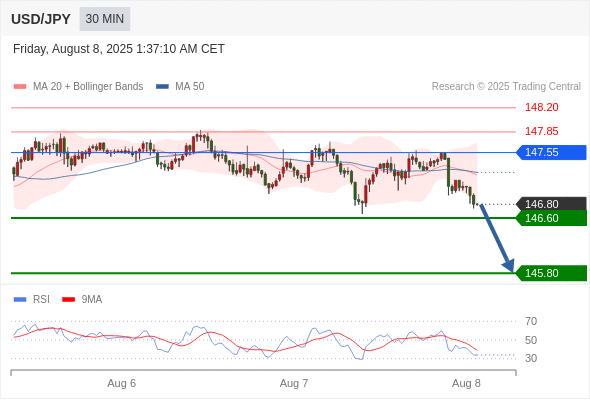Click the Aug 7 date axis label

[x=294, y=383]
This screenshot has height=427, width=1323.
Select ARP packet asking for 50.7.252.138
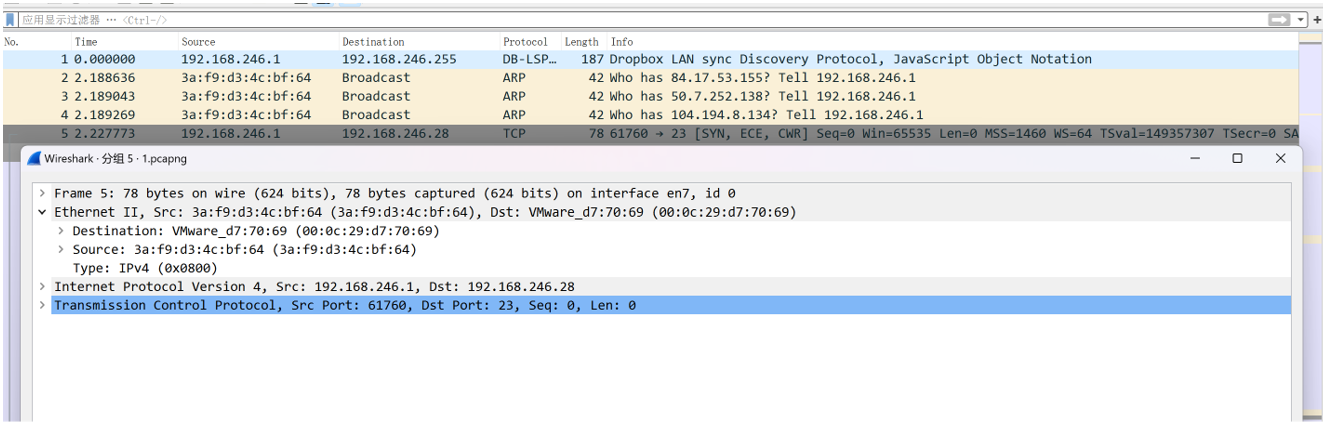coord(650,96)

> **YOUR TASK**
Copy exactly the lines that begin at the one containing "This screenshot has height=427, width=1323." and end at the last line of the records, both included, omitting the pictures.

> **COMPLETED TASK**
This screenshot has height=427, width=1323.
Select ARP packet asking for 50.7.252.138
coord(650,96)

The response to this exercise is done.